Jeśli chodzi o "niefortunny" moment ujawnienia tych rewelacji trzeba mieć na uwadze to, że częściową winę za to ponosi redakcja RPG Codex, która zdecydowała się opublikować wywiad właśnie teraz, choć część pytań pochodzi jeszcze z 2016 r. W wątku pod wywiadem MCA został zapytany o takie, a nie inne kwestie i oto efekt. Moim zdaniem bardzo dobrze się stało, że wyszło to właśnie teraz. Dzięki temu dowiemy się najwięcej ile się da, bo Obsidian nie będzie chciał przed premierą PoE 2 rozgrzebywać tej sprawy. Gdyby to było znacząco wcześniej lub później wysłaliby mu list z żądaniem zaprzestania jakichkolwiek wypowiedzi o nich i MCA musiałby się do tego zastosować dopóki sprawa nie zostałaby rozstrzygnięta sądownie. A tak wszyscy wygrywają poza zarządem Obsidianu.

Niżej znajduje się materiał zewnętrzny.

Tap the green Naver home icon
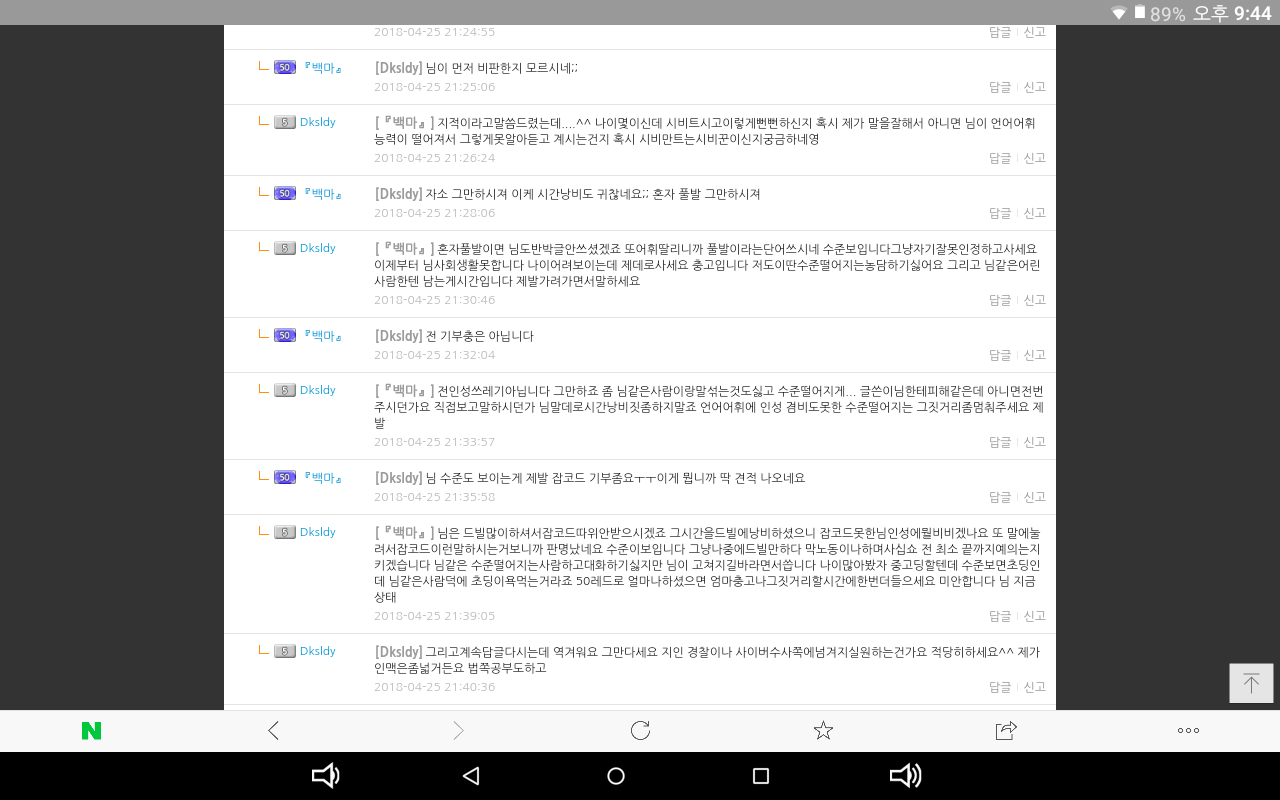(x=91, y=731)
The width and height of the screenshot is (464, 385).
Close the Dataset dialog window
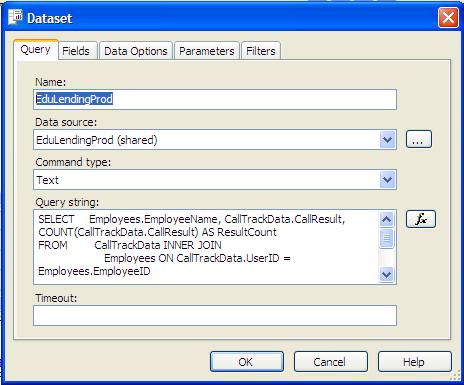click(x=448, y=17)
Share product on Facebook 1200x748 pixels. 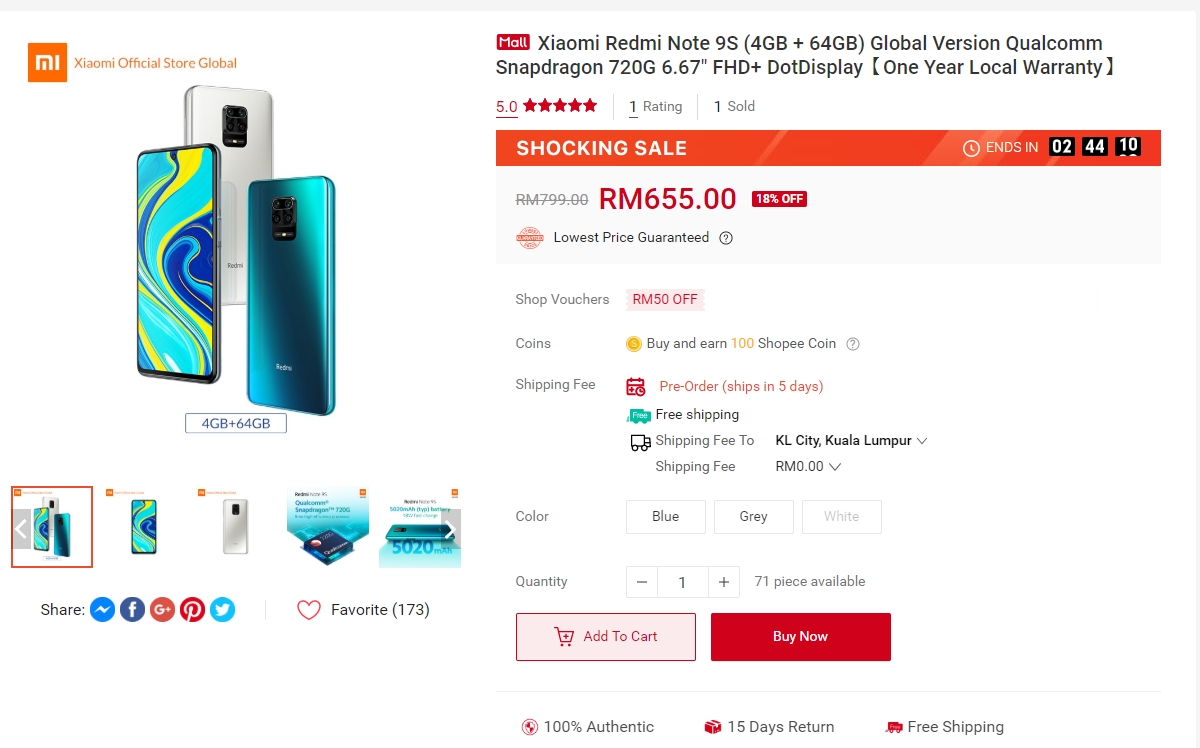pyautogui.click(x=132, y=609)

Zresztą naiwny jest ten kto sądzi, że te rewelacje będą miały jakiś wielki wpływ na sprzedaż PoE i kondycję Obsidianu. Większość konsumentów nie obchodzą zakulisowe zagrywki, oni chcą po prostu zabić smoka i przelecieć księżniczkę.
Zakaz pracy nad RPGiem jest o tyle absurdalny, że masa dzisiejszych gier posiada elementy RPG (wypełniające się paski XP etc.) także nie wiem w jaki sposób to mieliby egzekwować.
"Capitalism is a dirty business"
Najpierw Hideo Kojima i Konami, a potem burza o CD-Projekt Red, jeszcze o ekipa od mod Gothic 2, a teraz to... Nieźle.
Nie znamy 100% prawdy o Obsidian i Chris. Podejrzewam, że Chris żądał zbyt wygórowane zapłaty, a Obsidian ma ograniczone zasoby finansowe i stąd te burzy. Ale minus dla Obsidian, że nie dotrzymał umowy. Umowa to umowa, który należy uszanować.
Może to dobrze, że odszedł od Obsidian i przyłączył się do Larian Studios. Lubię Pillars of Eternity, ale Divinity Original Sin 2 jest o wiele lepszy (fabuła, grywalność, walki, eksploracja). Czekam na Divinity Original Sin 3 z niecierpliwości.
Współczuję Chris za jego matkę i trudność w życiu. :(
No, ostatnio coś dużo brudów wychodzi na zewnątrz, może nawet za dużo...
Zawsze istnieje jakieś drugie dno i nie poznamy wszystkich szczegółów sprawy. Nie będę też bronił Obsidian, choć to jedno z moich ulubionych studiów, ale pan Avellone, którego również podziwiam, ma u mnie właśnie dużego minusa, bo to, że właśnie w tej chwili zaczął się odzywać to czyste podkopywanie reputacji firmy przed wielką premierą, bardzo niski chwyt. Może prezes i zarząd na to zasłużyli, ale jak zwykle oberwie się też zwykłym pracownikom a oni odczują to bardziej.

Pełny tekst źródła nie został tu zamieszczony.